Despite its popularity, there are still many misconceptions and myths surrounding AI and how it can be leveraged to gain insight.
Myth # 1 – you just give the machine the data; it learns and then delivers useful insight
In a business sense, the role of AI is to derive insight through better analytics and improve efficiency. While true, to gain insight, whether you are a human or a machine, you need context - metadata is the key to context.
According to Gartner, metadata describes various facets of an information asset in order to improve its usability throughout its life cycle. Metadata management is about the organization’s management of its data and information assets to address use cases such as data governance, analytics and enterprise metadata management (EMM).
It is important to note that this understanding of metadata goes far beyond just technical facets; it is used as a reference for business-oriented and technical projects and builds the foundations for describing, inventorying and understanding data for multiple use cases such as information governance or analytics.”
On its own, AI is not able to identify and extract context, however, incorporating a semantic platform like Semaphore, which creates rich metadata, enhances AI processing.
Myth #2 – we will quickly assemble the training set, then pour it into the machine and it will deliver actionable intelligence
From a simplistic perspective, machine learning is the construction of mathematical algorithms that can learn from and make predictions on data. Each concept/construct requires 3 sets of data; training, validation, and testing.
Each concept is initially fitted from a training dataset, which is a set of carefully selected examples used to train the concept. The concept is trained using a supervised learning method and produces a result, which is then compared with the target. Based on the result of the comparison and the specific learning algorithm being used, the parameters of the concept are adjusted. This is stage one.

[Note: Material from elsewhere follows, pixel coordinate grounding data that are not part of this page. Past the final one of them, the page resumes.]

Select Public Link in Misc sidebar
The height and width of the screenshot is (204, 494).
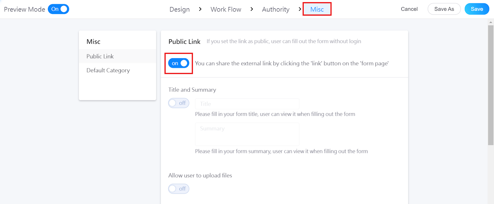(100, 56)
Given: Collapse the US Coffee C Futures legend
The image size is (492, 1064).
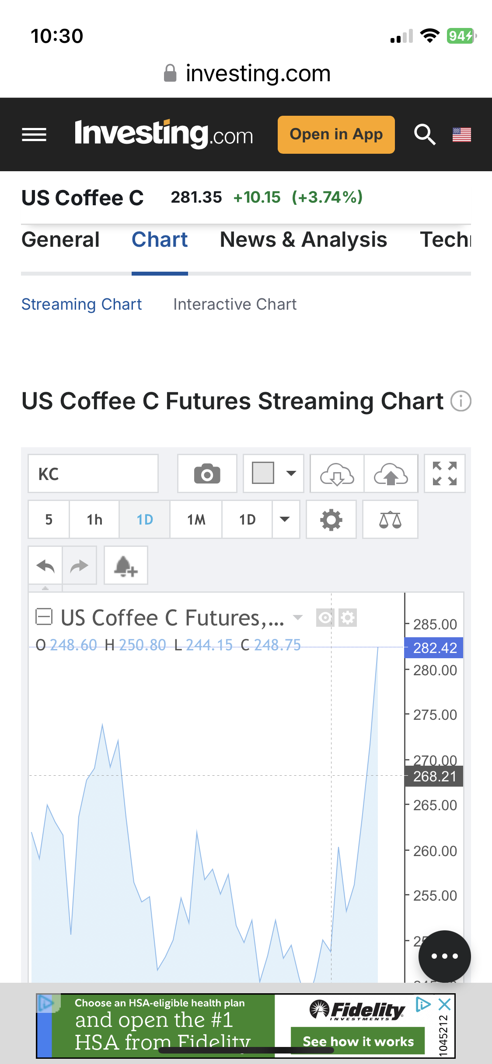Looking at the screenshot, I should click(x=44, y=617).
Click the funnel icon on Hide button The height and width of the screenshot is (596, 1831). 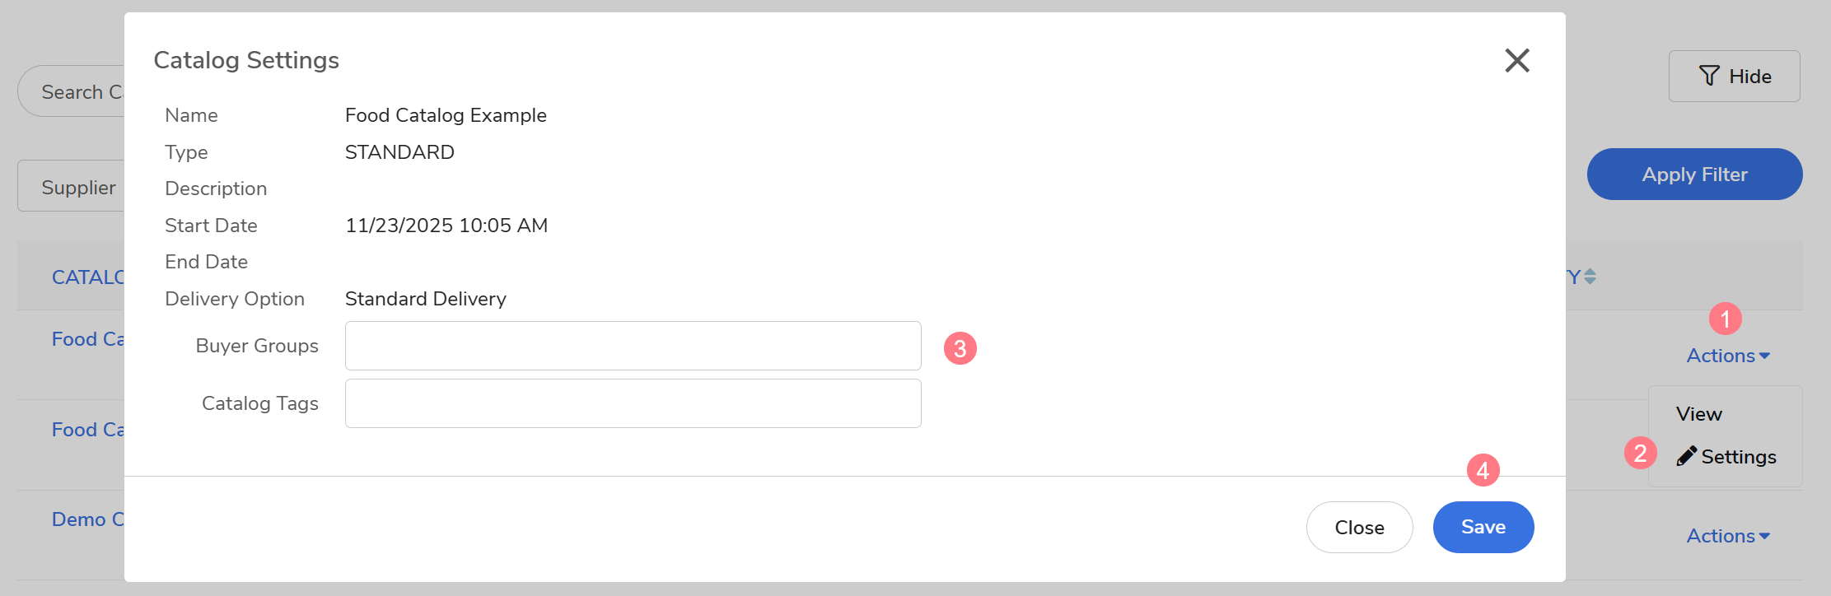click(x=1709, y=76)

The output from the stage one concept is compared against the validation dataset. The validation dataset provides a known control. If the machine passes the controlled comparison we can call it a stage 2 machine.
Finally, the test dataset is used to provide the phase 2 machine using data that has never been used in training, but which the answers are known, this gives a measure of its accuracy in real life.
Compiling the data sets is time-consuming, requires specialist skills, and is intellectually difficult as the more data dimensions required for the analytics task, the harder it is to gather and assemble 3 sets for each data dimension.
The second point is that we have disintermediated the business minds from the construct creation because we need quite a few maths graduates to get involved in the learning stage.
Myth #3 machines are going to be autonomous decision-makers soon
Today, AI is not mature enough to provide full autonomous decision support. It can, however, automate the next level of repetitive work, which is compelling from a cost and efficiency perspective. There is a data quality yield as well, the consistent application of digital-driven processes result in accurate and traceable outcomes. This data veracity is important, as the quality of information affects analytics and the fidelity of business decisions.
Machines need a narrow focus – they can drive cars but when it is snowing they are less reliable unless they can see the road, find the markers, and know how to manage conditions. Data in the enterprise is wide, not narrow so it is unlikely they will be autonomous anytime soon. To take advantage, it is best to leverage each to their strength: humans do creative and context and machines do the math.
Will AI replace human intelligence, disrupt the workforce and make business decisions – in the short term – no. However, if we allow humans to govern knowledge and domain models, which harmonize, extract and enrich data, organizations can apply the relevant context to all enterprise information and leverage it to break down complex tasks into units that can be automated. Smartlogic is helping customers do this today.